The most prominent recent setback was the crushing defeat of the Nehru-Gandhi dynasty-run Indian Congress Party in the May 2014 elections, which swept the Hindu nationalist Bharatiya Janata Party (BJP) to power and left the Congress Party with only 44 seats in the Indian parliament.
The Nehru-Gandhis have governed India directly as prime minister (Nehru, Indira, Rajiv Gandhi) or indirectly as the ‘power behind the throne’ (Sonia Gandhi) for more than a half a century. But a lacklustre campaign led by Sonia’s son, Rahul Gandhi, who has little apparent skill or even interest in politics, seemed to mark the end of the political road. The BJP struck an anti-dynastic pose that appeared to resonate with voters, while the Congress Party has appeared directionless without a strong family dynasty to unite it and appeal to India’s poor voters.

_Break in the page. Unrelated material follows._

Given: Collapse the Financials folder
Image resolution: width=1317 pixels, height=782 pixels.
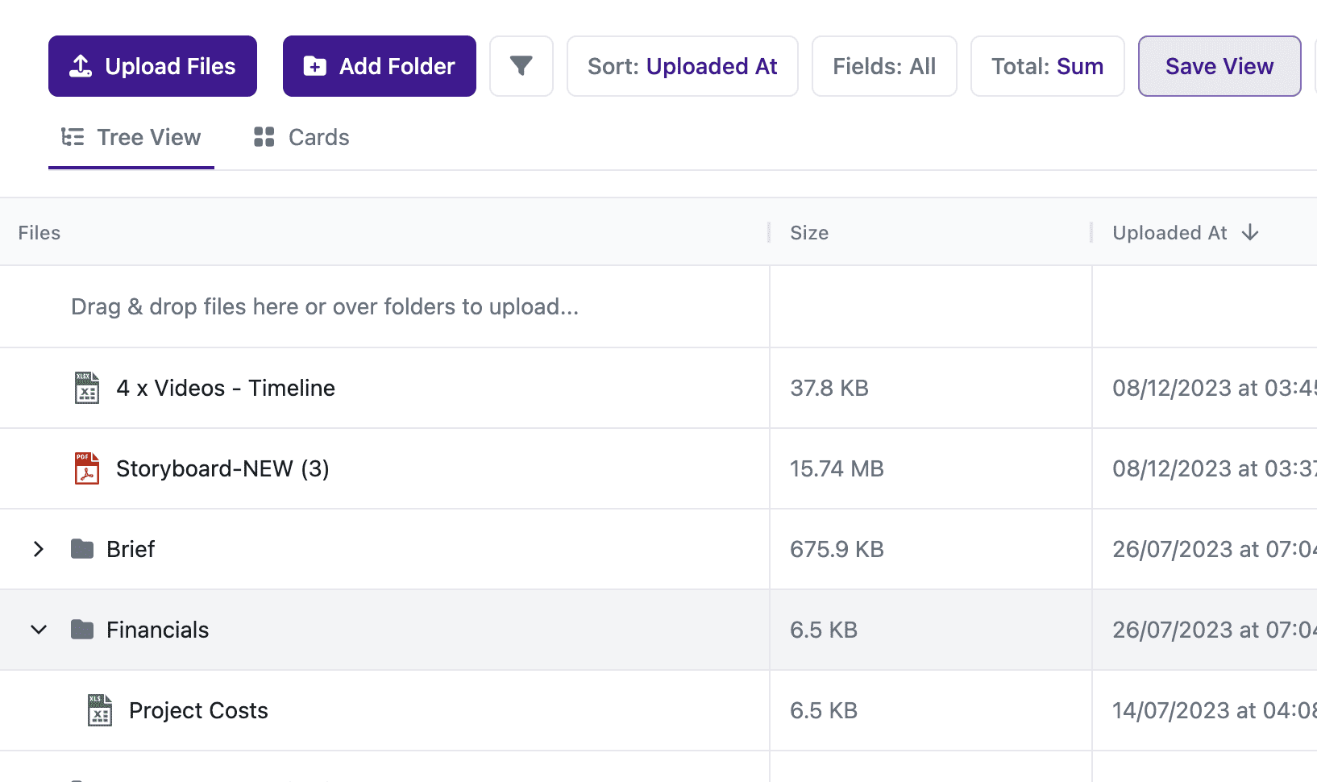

The shock defeat in Sri Lanka of President Mahinda Rajapaksa in January 2015 seemed to be another example of ‘dynasty down’. Rajapaksa’s defeat was attributed not just to his administration’s growing dictatorial tendencies, but also to the blatant nepotism and corruption that saw him turning his family into the country’s new ruling clan. Besides appointing one brother Defence Secretary and another Senior Presidential Advisor, a third became Speaker of Parliament. At one point the Rajapaksa brothers were said to have direct control, through their ministries, of more than two-thirds of the national budget.

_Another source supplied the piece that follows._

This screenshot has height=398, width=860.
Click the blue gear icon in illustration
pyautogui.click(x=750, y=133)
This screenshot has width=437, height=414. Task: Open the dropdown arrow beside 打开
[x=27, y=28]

In Indonesia, Joko Widodo (Jokowi), a political outsider who campaigned on his image as a common man who understands the people, was elected president in July 2014. The narrow loss to Jokowi by former president Suharto’s former son-in-law, Prabowo Subianto, seemed to be a further sign of dynastic decline.

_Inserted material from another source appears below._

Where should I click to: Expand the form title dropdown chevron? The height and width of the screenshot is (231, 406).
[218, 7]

In the Philippines—one of Asia’s most dynastic democracies, where one child of a president, Benigno ‘Noynoy’ Aquino III, succeeded another, the discredited Gloria Macapagal Arroyo—the once popular Noynoy Aquino has lost public support following a major pork-barrel scandal and a botched anti-terror operation.
In Thailand protests, judicial activism and then a May 2014 coup ended the government of Yingluck Shinawatra, who was seen as the puppet of her brother, Thaksin Shinawatra.
In Malaysia, dynasties seem to be facing a dual crisis. In government, Prime Minister Najib Razak—the son of a former prime minister Abdul Razak Hussein—faces growing criticism for corruption. In the opposition, Anwar Ibrahim has come under attack for attempting to appoint his wife as chief minister of Selangor, Malaysia’s richest and most populous state.
The death of authoritarian Singaporean leader Lee Kuan Yew in March 2015 raised questions about the political future of the Lee family now that the ‘founding father’ was gone.
Despite all this, a closer look suggests that the reality is more complex, and dynasticism is still very much alive and well in
Asian politics.
In India, the Congress Party has come back from defeats before and may well again under Rahul Gandhi’s sister Priyanka, who is said to closely resemble her grandmother Indira both physically and in terms of political savvy. Meanwhile, the BJP has itself adopted a ‘dynastic strategy’ with a number of its leading parliamentary candidates the scions of
major families.
In Sri Lanka the new Prime Minister, Ranil Wickremesinghe, is nephew to a former president and leader of the United National Party—which is often derided as the ‘Uncle and Nephews Party’.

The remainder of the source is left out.